Failing that, yes: there needs to be an accepted pronunciation clearly explained somewhere. But the FAQ lets us down there too: it asks the question but fails to offer an answer! Instead, it meekly says "If you want to hear" something else, here's how to get there. And I'm sorry, but what it offers makes no sense at all. First "LibreOffice is offered to Google Translate as a French word to be translated into English. Since it isn't a French word at all, Google Translate understandably fails and merely reproduces the original - exactly as it should for a proper name. (So why even point to that process in the FAQ?) Clicking the "Listen" button then merely asks Google Translate to try to read "LibreOffice" as an English word. But it's not an English word either, and the result is merely an attempt to render that string of letters as if it were!

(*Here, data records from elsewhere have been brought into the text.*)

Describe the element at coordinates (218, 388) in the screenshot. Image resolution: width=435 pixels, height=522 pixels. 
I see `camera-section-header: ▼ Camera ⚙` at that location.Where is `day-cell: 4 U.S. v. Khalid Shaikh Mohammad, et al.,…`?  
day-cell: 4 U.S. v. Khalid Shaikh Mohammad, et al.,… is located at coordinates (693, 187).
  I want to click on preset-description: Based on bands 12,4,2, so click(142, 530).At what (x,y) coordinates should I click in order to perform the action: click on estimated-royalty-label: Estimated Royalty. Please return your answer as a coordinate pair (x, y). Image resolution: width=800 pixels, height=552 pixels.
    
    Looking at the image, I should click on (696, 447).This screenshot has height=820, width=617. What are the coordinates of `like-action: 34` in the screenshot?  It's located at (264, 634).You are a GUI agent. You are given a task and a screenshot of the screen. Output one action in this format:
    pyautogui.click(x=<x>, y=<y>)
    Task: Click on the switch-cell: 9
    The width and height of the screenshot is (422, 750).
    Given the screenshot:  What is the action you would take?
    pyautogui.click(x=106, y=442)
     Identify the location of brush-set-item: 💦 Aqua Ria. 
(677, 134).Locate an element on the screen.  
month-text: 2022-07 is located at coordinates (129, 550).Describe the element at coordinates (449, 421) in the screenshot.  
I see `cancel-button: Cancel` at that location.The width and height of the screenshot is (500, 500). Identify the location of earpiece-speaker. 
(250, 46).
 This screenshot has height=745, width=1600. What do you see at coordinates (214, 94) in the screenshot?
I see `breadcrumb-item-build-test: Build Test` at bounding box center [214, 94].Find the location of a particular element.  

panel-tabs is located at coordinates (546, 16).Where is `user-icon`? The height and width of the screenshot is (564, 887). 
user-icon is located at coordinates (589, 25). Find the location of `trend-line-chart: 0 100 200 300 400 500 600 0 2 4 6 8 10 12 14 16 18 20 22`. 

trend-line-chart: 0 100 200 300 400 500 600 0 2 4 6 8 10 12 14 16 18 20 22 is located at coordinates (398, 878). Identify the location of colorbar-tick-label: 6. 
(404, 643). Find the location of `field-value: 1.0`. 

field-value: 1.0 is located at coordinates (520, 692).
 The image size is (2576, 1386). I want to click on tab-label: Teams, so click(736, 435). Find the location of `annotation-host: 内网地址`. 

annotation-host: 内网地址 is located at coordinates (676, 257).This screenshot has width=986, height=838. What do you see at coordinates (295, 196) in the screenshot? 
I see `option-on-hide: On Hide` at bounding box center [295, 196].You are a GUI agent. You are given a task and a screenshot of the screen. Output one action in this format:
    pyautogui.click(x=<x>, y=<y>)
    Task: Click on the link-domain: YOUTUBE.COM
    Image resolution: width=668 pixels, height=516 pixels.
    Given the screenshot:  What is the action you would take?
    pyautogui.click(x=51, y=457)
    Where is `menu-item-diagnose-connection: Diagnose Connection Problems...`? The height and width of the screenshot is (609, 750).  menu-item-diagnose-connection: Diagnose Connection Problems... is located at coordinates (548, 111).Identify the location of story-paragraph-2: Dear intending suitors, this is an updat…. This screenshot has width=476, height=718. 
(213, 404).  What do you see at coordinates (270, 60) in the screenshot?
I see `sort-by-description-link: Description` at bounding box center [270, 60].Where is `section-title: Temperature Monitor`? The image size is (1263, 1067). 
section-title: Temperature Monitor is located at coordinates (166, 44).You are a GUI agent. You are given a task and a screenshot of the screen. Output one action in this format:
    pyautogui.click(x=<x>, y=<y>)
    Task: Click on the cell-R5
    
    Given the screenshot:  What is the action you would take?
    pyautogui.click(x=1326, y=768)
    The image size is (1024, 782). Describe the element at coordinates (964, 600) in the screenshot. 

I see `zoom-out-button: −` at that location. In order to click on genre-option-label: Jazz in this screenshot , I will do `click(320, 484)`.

The FAQ needs to have the definitive answer, not this mess. As it explains, the "Libre" part of the name is French or Spanish. The proper pronunciation needs at least to respect this choice and come up with something that approximates the French or Spanish word. Doesn't that mean that "Li" part has to be LEE (not LIE) and "bre" has to be BRUH or BREE (not BRAY)? (I read it as BRUH, but that's because I am marginally more familiar with French than with Spanish.)